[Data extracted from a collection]
***
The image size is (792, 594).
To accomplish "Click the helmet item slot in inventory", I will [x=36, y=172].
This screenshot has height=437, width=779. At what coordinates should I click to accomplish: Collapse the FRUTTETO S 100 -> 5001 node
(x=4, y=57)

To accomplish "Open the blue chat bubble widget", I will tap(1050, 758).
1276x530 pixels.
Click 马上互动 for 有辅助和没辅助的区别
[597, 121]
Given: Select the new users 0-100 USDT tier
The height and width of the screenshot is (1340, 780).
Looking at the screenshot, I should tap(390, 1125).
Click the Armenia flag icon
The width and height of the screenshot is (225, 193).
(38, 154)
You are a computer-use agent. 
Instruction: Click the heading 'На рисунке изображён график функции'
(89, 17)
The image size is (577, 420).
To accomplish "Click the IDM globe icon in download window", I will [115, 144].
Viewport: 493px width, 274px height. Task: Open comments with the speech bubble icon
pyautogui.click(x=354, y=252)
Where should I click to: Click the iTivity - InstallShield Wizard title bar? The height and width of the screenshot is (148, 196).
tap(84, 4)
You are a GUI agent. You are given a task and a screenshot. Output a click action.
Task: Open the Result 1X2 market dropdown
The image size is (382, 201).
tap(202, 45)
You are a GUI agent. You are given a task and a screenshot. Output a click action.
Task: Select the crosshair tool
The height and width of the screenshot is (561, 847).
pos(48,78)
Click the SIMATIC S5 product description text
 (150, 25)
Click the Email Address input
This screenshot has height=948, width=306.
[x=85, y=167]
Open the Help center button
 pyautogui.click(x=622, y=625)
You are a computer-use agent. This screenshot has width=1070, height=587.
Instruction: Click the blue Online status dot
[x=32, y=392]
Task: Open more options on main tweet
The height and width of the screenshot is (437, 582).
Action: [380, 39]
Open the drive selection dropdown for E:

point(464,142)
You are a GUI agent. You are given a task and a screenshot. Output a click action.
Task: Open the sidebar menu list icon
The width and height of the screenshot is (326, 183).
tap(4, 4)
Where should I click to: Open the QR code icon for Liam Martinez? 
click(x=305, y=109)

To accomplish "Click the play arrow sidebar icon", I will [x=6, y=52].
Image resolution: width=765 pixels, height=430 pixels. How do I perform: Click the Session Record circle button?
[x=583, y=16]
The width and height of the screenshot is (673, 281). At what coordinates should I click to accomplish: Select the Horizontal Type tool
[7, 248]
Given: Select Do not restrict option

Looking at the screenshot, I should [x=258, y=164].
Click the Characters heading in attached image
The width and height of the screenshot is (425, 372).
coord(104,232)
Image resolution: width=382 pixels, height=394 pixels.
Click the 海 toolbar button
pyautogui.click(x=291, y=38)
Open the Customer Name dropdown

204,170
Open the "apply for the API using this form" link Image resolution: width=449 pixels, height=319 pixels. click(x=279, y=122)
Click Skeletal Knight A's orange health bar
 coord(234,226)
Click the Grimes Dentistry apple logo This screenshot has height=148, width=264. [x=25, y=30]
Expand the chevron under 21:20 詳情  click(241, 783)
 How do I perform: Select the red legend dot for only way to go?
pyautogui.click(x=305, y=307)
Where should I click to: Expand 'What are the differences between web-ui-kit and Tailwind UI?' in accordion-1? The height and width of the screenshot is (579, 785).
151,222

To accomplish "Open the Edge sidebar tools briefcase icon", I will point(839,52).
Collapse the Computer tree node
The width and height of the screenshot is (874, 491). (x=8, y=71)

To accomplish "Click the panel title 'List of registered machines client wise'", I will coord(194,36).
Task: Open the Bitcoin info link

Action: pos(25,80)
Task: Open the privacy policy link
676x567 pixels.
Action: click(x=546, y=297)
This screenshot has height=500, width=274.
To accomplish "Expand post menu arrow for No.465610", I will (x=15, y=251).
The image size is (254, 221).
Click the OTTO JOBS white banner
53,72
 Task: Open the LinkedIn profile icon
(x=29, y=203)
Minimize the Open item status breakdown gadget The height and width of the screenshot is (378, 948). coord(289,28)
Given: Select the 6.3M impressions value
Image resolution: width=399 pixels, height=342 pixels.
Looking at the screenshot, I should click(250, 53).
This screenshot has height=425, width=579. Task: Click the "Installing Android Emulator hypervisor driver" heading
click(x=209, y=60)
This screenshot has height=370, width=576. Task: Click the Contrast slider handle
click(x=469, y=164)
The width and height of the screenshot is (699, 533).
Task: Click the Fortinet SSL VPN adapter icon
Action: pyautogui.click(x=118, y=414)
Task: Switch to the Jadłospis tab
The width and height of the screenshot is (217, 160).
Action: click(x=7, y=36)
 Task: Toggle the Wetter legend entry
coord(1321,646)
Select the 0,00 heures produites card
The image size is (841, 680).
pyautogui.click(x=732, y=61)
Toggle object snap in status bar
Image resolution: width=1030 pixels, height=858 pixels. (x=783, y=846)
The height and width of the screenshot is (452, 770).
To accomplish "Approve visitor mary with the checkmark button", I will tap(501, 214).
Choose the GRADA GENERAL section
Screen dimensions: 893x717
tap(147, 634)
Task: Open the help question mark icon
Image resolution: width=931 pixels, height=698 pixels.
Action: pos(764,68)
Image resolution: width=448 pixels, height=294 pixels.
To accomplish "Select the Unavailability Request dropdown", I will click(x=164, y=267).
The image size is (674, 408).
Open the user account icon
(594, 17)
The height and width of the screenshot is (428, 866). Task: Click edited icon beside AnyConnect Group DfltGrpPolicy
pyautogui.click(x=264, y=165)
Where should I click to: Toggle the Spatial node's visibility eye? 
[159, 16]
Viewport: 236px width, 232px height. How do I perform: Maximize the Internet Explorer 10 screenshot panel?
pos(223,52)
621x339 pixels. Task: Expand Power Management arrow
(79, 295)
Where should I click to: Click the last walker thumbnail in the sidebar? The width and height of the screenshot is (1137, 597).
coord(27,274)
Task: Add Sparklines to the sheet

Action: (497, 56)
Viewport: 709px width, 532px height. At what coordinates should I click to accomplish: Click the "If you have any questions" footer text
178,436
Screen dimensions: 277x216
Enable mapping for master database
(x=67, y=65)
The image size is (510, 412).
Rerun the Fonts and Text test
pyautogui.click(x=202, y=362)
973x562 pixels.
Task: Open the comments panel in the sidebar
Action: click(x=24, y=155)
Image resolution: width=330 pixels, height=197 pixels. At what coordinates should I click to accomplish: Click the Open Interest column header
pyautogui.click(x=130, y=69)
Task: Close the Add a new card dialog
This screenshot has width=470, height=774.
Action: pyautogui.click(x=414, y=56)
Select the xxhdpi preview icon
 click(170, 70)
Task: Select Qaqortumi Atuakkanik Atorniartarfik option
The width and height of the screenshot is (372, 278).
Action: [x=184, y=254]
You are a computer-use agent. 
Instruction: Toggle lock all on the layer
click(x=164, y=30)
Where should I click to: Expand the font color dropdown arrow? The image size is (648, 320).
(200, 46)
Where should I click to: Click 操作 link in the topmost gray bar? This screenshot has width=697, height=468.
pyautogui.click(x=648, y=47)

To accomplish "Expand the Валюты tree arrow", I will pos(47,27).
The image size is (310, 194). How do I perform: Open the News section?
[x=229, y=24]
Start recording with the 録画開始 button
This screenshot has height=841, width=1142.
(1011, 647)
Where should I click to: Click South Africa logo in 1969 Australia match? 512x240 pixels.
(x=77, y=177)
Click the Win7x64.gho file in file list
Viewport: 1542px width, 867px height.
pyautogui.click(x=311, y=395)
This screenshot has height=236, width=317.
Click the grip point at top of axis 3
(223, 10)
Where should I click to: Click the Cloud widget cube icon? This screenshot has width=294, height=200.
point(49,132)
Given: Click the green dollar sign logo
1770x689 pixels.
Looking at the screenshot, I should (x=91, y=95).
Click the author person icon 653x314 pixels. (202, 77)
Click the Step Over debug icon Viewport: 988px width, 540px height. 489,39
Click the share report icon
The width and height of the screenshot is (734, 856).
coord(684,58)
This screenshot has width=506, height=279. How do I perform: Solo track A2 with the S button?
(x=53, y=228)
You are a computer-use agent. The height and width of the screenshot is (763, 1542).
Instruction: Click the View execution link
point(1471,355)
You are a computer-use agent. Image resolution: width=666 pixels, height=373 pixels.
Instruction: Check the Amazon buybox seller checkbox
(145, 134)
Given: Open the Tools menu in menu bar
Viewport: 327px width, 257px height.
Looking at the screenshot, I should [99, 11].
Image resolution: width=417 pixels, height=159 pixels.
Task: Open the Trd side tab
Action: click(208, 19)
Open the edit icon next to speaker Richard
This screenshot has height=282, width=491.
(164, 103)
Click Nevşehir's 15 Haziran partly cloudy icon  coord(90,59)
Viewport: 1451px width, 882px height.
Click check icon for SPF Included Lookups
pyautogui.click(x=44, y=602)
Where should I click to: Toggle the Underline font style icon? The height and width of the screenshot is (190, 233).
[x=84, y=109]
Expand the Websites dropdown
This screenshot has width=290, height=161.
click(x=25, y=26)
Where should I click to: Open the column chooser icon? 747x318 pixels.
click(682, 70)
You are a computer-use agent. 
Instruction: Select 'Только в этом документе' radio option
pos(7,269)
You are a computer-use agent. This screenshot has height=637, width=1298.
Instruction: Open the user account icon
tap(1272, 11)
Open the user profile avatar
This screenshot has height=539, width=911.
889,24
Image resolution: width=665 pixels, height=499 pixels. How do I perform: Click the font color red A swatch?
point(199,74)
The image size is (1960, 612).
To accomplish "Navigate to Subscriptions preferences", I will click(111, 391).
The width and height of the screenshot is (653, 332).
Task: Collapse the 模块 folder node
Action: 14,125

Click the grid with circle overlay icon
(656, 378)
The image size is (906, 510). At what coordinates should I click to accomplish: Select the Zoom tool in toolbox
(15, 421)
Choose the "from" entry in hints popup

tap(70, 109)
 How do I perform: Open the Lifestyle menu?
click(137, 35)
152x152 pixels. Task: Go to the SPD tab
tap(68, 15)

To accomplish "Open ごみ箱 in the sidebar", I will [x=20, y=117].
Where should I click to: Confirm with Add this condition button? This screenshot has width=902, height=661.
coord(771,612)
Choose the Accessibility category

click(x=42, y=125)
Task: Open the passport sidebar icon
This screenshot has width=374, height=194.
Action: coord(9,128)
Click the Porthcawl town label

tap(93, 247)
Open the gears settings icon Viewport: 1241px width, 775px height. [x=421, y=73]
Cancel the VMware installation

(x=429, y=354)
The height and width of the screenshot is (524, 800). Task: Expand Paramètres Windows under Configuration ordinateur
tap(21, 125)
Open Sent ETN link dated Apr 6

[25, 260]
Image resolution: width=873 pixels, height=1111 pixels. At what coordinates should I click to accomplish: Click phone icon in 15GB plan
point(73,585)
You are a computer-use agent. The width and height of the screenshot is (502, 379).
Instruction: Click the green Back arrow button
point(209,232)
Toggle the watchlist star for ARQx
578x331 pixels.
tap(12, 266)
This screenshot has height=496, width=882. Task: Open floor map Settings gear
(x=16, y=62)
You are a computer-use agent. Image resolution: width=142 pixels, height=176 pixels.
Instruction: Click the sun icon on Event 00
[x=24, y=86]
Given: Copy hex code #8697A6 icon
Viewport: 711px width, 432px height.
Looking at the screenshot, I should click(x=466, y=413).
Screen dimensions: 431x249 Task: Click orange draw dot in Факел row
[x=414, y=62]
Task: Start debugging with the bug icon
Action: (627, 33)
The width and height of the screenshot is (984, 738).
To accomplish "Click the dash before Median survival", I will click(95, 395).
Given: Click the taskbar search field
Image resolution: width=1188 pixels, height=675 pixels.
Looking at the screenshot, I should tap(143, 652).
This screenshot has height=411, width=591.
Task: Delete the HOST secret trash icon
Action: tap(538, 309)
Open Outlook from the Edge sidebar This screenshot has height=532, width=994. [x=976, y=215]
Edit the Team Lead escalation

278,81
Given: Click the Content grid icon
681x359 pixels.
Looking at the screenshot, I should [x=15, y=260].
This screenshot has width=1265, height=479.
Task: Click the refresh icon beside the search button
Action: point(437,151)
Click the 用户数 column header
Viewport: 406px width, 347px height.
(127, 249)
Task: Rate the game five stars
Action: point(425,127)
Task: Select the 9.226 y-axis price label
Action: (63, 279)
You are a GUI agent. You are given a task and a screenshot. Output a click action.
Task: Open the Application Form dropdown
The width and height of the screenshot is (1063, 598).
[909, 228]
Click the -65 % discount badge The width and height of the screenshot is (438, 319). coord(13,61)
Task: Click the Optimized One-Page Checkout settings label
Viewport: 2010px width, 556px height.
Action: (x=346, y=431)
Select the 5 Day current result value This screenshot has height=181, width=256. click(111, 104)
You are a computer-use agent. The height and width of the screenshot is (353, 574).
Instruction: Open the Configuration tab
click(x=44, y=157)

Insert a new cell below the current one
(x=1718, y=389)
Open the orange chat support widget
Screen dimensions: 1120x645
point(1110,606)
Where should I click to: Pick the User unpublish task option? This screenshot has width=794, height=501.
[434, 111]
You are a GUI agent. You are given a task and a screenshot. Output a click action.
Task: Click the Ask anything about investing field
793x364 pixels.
***
(Required action)
Each line carrying the string "value" should be copied out from the entries.

(Answer to this task)
Given: Select the 6.3M impressions value
Select the 5 Day current result value This screenshot has height=181, width=256. click(111, 104)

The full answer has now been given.